Brief >> Repeat all of the records exactly, leaving out the pictures.

Supplied records >>
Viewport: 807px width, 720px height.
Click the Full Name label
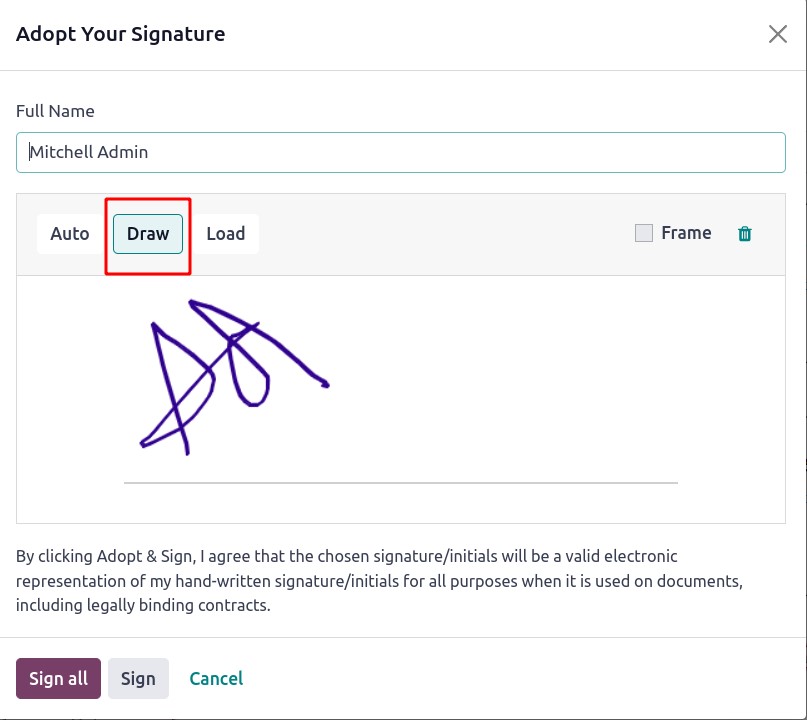pos(55,111)
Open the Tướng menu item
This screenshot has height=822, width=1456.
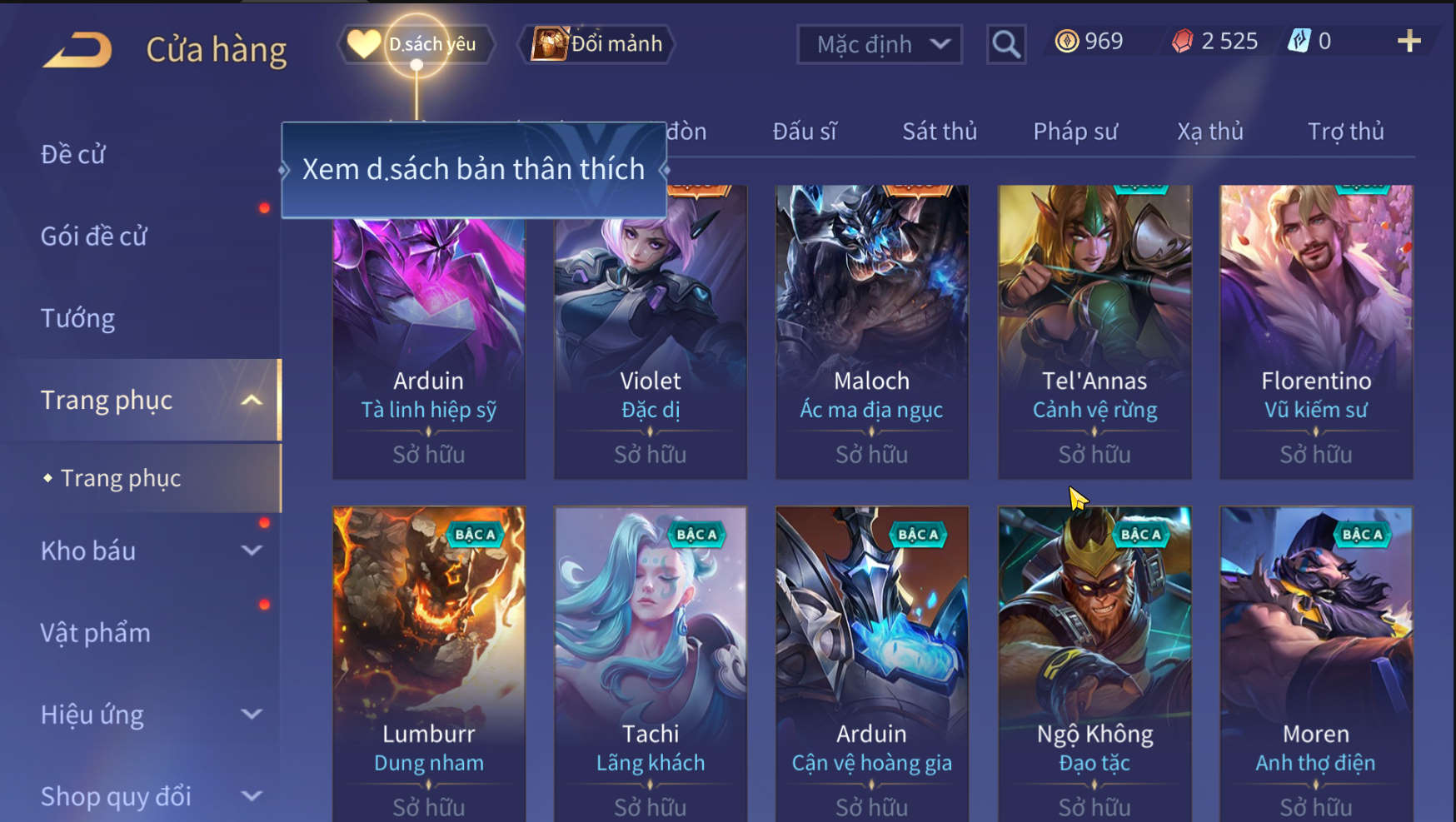[x=77, y=318]

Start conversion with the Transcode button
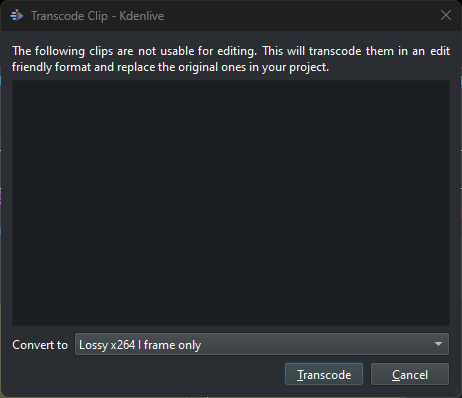[324, 374]
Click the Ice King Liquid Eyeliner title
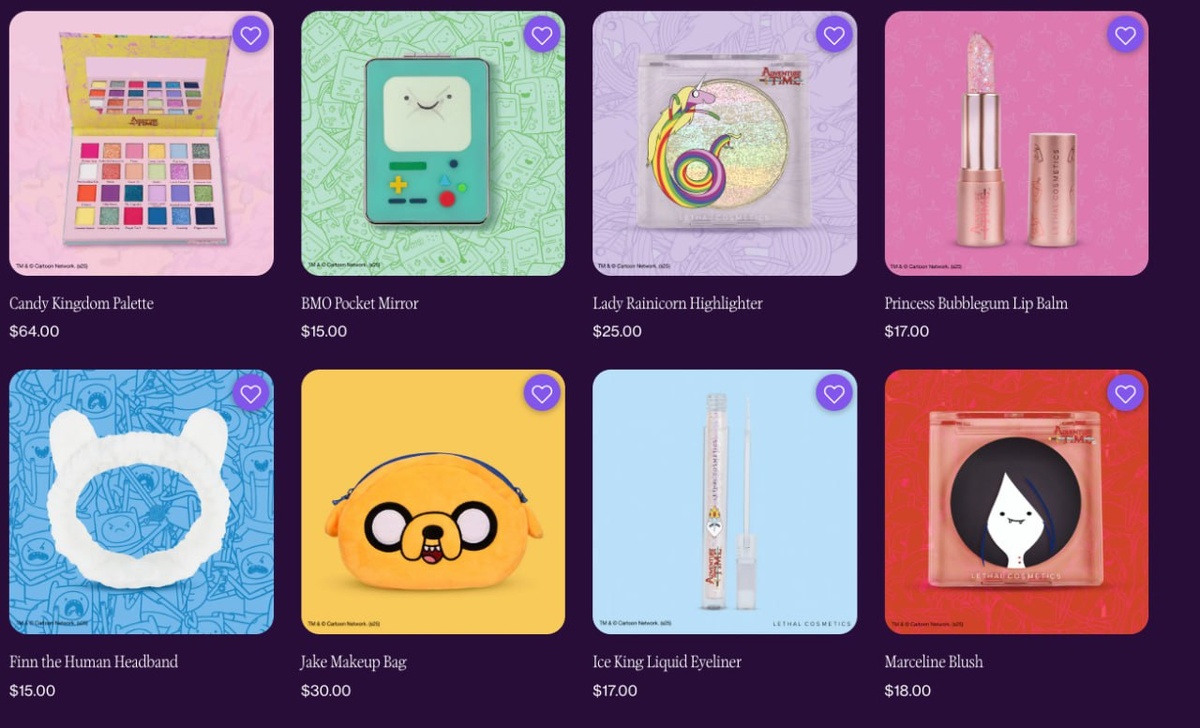The height and width of the screenshot is (728, 1200). (667, 662)
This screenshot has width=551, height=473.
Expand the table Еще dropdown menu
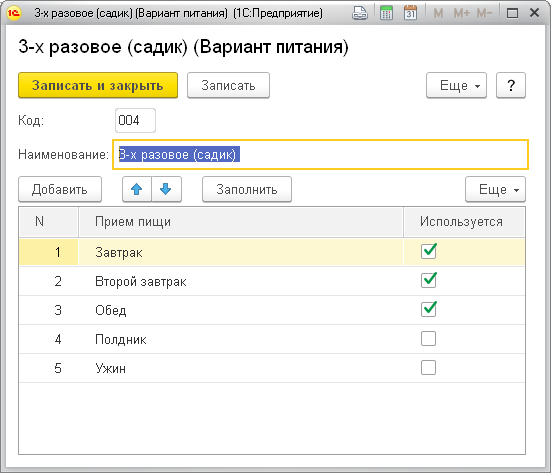tap(495, 189)
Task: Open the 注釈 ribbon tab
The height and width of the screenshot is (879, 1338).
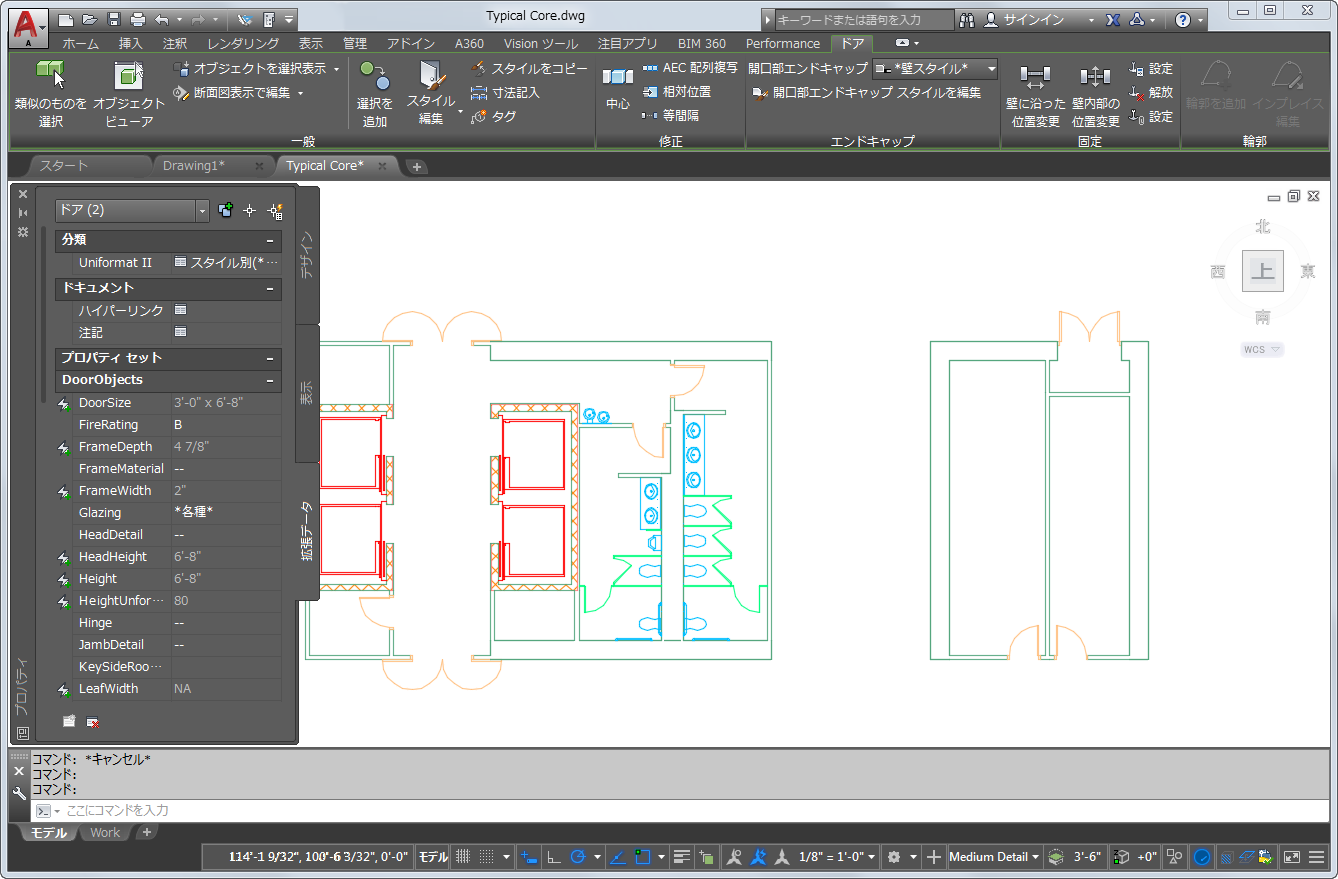Action: pos(175,44)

Completed exercise >>
Viewport: 807px width, 720px height.
Click the Full Name label
pos(55,111)
Open the Tướng menu item
This screenshot has height=822, width=1456.
[x=77, y=318]

Start conversion with the Transcode button
[324, 374]
Click the Ice King Liquid Eyeliner title
The height and width of the screenshot is (728, 1200). (667, 662)
This screenshot has width=551, height=473.
Expand the table Еще dropdown menu
tap(495, 189)
Task: Open the 注釈 ribbon tab
The height and width of the screenshot is (879, 1338).
Action: pos(175,44)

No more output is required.